◆ Your objective: Retype the data that follows, keeping every character the same.

◆ Extracted records:
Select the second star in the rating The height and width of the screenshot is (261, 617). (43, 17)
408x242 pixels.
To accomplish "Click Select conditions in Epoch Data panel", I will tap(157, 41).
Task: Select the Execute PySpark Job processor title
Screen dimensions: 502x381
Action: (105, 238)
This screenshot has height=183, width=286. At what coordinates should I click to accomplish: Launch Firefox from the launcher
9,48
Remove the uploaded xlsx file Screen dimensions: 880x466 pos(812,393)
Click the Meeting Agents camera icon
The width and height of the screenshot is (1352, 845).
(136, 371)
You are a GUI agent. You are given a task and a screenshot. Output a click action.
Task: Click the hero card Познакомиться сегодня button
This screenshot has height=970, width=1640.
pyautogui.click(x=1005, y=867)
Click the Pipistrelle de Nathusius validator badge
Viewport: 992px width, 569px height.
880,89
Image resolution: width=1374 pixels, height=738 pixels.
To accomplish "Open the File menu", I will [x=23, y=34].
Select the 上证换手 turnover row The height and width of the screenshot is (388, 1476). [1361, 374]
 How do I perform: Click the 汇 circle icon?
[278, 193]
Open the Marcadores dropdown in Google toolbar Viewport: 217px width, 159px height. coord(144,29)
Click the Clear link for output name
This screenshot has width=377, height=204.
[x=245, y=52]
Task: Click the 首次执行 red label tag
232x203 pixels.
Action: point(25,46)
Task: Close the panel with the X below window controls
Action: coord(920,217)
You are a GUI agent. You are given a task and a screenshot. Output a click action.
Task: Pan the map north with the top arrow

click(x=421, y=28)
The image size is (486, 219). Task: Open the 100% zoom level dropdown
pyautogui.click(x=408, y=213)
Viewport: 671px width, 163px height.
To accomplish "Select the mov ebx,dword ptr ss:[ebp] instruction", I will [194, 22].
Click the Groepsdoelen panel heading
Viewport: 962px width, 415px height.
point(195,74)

◆ Answer area:
Select the second star in the rating The height and width of the screenshot is (261, 617). (43, 17)
408x242 pixels.
To accomplish "Click Select conditions in Epoch Data panel", I will tap(157, 41).
Task: Select the Execute PySpark Job processor title
Screen dimensions: 502x381
Action: (105, 238)
This screenshot has height=183, width=286. At what coordinates should I click to accomplish: Launch Firefox from the launcher
9,48
Remove the uploaded xlsx file Screen dimensions: 880x466 pos(812,393)
Click the Meeting Agents camera icon
The width and height of the screenshot is (1352, 845).
(136, 371)
You are a GUI agent. You are given a task and a screenshot. Output a click action.
Task: Click the hero card Познакомиться сегодня button
This screenshot has height=970, width=1640.
pyautogui.click(x=1005, y=867)
Click the Pipistrelle de Nathusius validator badge
Viewport: 992px width, 569px height.
880,89
Image resolution: width=1374 pixels, height=738 pixels.
To accomplish "Open the File menu", I will [x=23, y=34].
Select the 上证换手 turnover row The height and width of the screenshot is (388, 1476). [1361, 374]
 How do I perform: Click the 汇 circle icon?
[278, 193]
Open the Marcadores dropdown in Google toolbar Viewport: 217px width, 159px height. coord(144,29)
Click the Clear link for output name
This screenshot has width=377, height=204.
[x=245, y=52]
Task: Click the 首次执行 red label tag
232x203 pixels.
Action: point(25,46)
Task: Close the panel with the X below window controls
Action: coord(920,217)
You are a GUI agent. You are given a task and a screenshot. Output a click action.
Task: Pan the map north with the top arrow

click(x=421, y=28)
The image size is (486, 219). Task: Open the 100% zoom level dropdown
pyautogui.click(x=408, y=213)
Viewport: 671px width, 163px height.
To accomplish "Select the mov ebx,dword ptr ss:[ebp] instruction", I will [194, 22].
Click the Groepsdoelen panel heading
Viewport: 962px width, 415px height.
point(195,74)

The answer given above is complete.